Website will let tenants rate their landlords
A Palmerston North man has created a website for disgruntled renters to speak out against the pockets of landlord "mafia" taking advantage of them.
Mauro Truglio, who came to the city from Rome in 2012, has spent the past six months building the house-renting equivalent of popular rating websites MenuMania and TripAdvisor.
His website Rateyourflat.com lets renters give a mark out of five for their previous flat's location, condition, quality of living, furniture, and landlord and provide a moderated summary of how it was.
Because the address of the property is used, those looking for a flat can then cross-reference with the places they are looking at, and use the ratings to inform their decision.
Truglio said he started it because although individual universities in the United States and even in Dunedin used rating systems, there was no website that did the same thing globally.
Horror stories, including people renting former methamphetamine labs and cockroach-infested houses, could be avoided, and it would encourage landlords to up the service that renters were paying for, Truglio said.
"The way renting is, there needs to be some way for people to leave a trace of what they think of their flat," he said.
"There's a lot of landlords out there that don't want future tenants to know about the defects of their house."
Truglio, 30, said he had yet to live in an awful flat in Palmerston North but there were plenty back in Italy.
"There's a little mafia of landlords in Rome that take advantage of the fact that everyone wants to live in Rome.
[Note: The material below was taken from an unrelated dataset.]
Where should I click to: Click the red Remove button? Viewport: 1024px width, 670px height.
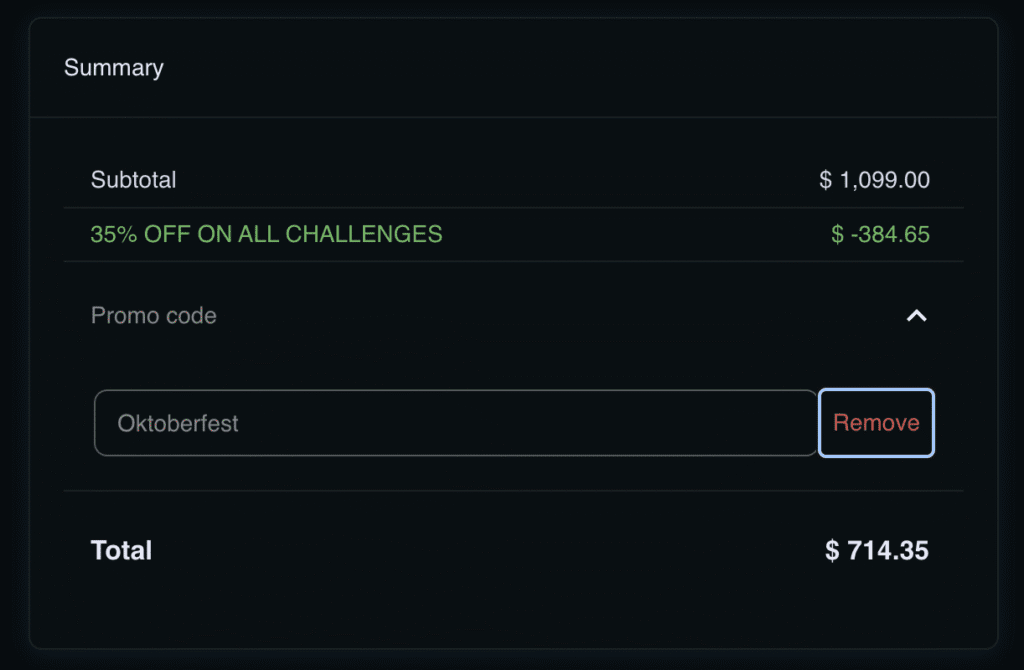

They split houses into six or seven tiny flats and charge hundreds of euros for what are horrible old places that they haven't ever felt the urge to work on."
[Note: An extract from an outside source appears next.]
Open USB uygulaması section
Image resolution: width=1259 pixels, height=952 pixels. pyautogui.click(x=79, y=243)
Truglio said he was trying to do a social good rather than make money from the website but he hoped it crossed the threshold where it became useful for everyone.
Manawatu Tenants Union spokesman Kevin Reilly said the website was a great idea and fitted well with a push by unions nationwide to get rental warrants of fitness.
Property Brokers Palmerston North rental division manager David Faulkner said landlords would not be delighted by the idea of having their names in lights online, but it was inevitable in a social media age.
Tenants were often judged by the references they had received from previous landlords but the only concern was that the site would be used predominantly for the negative, he said.
"I can see it becoming a place for tenants to vent, rather than somewhere people will go to provide constructive criticism."